- Fidelity holds close to 200K BTC or 1% of the total BTC supply, second only to BlackRock’s IBIT.
- Demand from ETFs and Strategy was currently not enough to drive BTC higher, per CryptoQuant.
U.S. spot Bitcoin [BTC] ETF (exchange-traded funds) are back with a bang, posting the second daily inflow of $601.94 million on the 3rd of July.
However, the Fidelity BTC ETF fund (FBTC) has recently seen more aggressive demand than BlackRock’s IBIT.
In fact, at press time, FBTC led inflows with $237.13 million, compared to IBIT’s $224.53 million, SoSo data showed.
On the 2nd of July, FBTC also dominated the BTC ETFs, attracting $183 million of the overall $408 million inflows seen on that trading day.


Source: SoSo Value
Since Q2, the sustained inflows into FBTC have increased its holdings to 199,493 BTC as of 4th of July.
This translates to $22 billion worth of net assets per current prices and 1.02% of the total BTC supply of 21 million coins.
Q2 institutional BTC demand surge
Fidelity’s BTC ETF growth is part of a broader surge in institutional accumulation from Q2. Notably, ETFs scooped 111,411 BTC in Q2, increasing their overall BTC stash by 8%.
But public corporate treasuries, led by Strategy (formerly MicroStrategy), bought more BTC (131K BTC) and grew their BTC stash by 18%.
On the ETF side, Fidelity was second only to BlackRock’s IBIT in terms of total BTC holdings.
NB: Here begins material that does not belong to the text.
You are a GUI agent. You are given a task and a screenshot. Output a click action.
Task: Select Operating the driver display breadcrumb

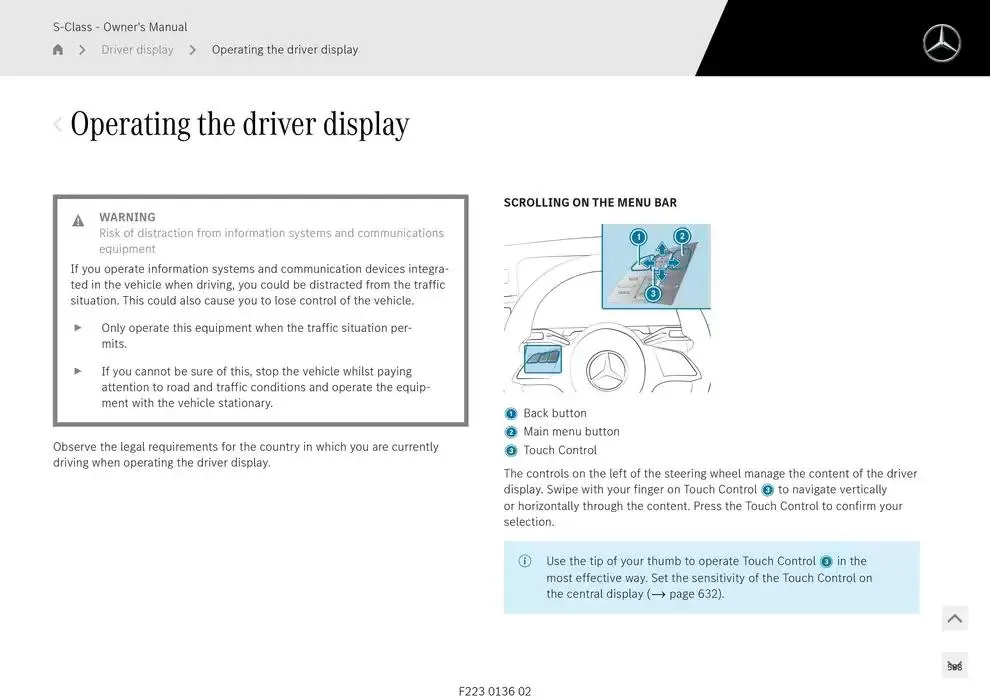[285, 49]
IBIT had 692,887 BTC or 3.3% of the total BTC supply, as of the 4th of July.
Fidelity vs. BlackRock
However, according to Fintel data compiled by AMBCrypto, IBIT saw higher institutional holder growth of 9% compared to FBTC’s 2.6% in early Q3.
It meant more major institutional players like hedge funds and endowments piled on BlackRock than Fidelity.


Source: Fintel
However, overall share-holdings and capital allocation were down in early Q3, suggesting a trimmed position likely linked to recent quarter-end rebalancing or diversification.
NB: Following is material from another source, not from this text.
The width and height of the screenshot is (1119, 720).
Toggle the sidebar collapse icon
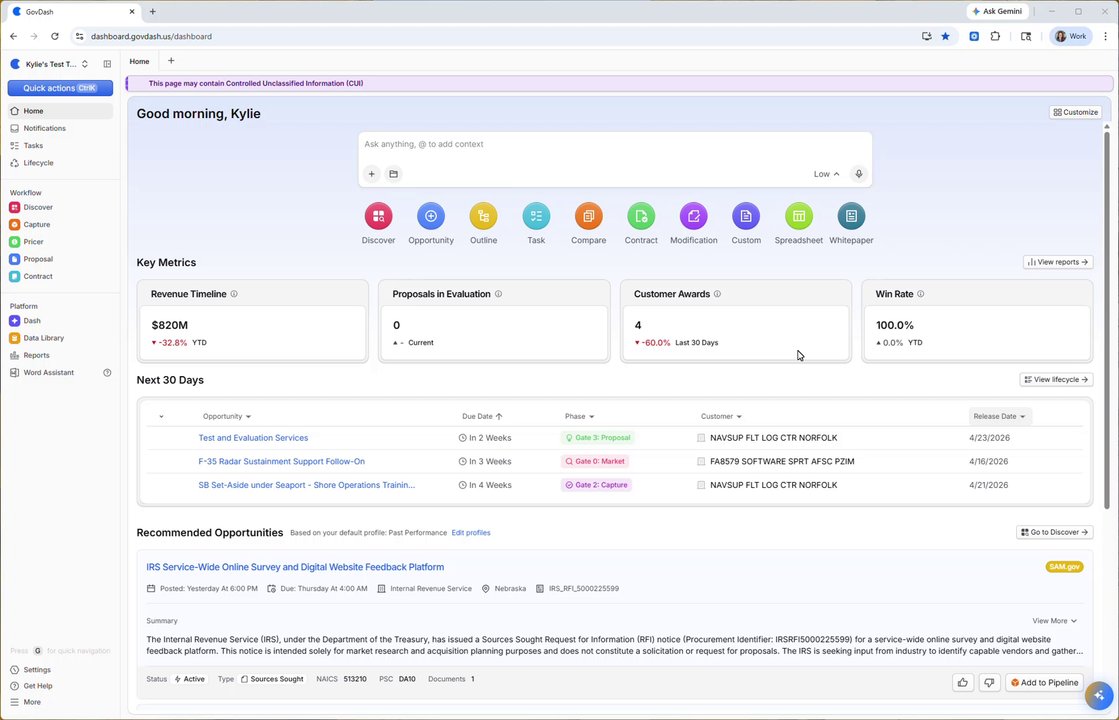107,64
That said, the strong demand from ETFs and public treasuries has not managed to juice up the broader spot market demand.
According to CryptoQuant, the apparent demand has dropped to 857K BTC despite ETFs and Strategy buying 748K BTC.
Per the analytics firm, the broader contraction could cap BTC upside in the short term.
“ETFs and MSTR purchases are a portion of Bitcoin demand; overall demand contraction is more than offsetting these purchases, and the acceleration of overall demand growth is what drives price rallies.”


Source: CryptoQuant
As a result, CryptoQuant stated that although ETFs and Strategy’s buys were positive, they ‘are not sufficient to drive prices to fresh all-time highs.’
The asset was valued at $108.8K, at press time, after tagging $110.5k on the 3rd of July.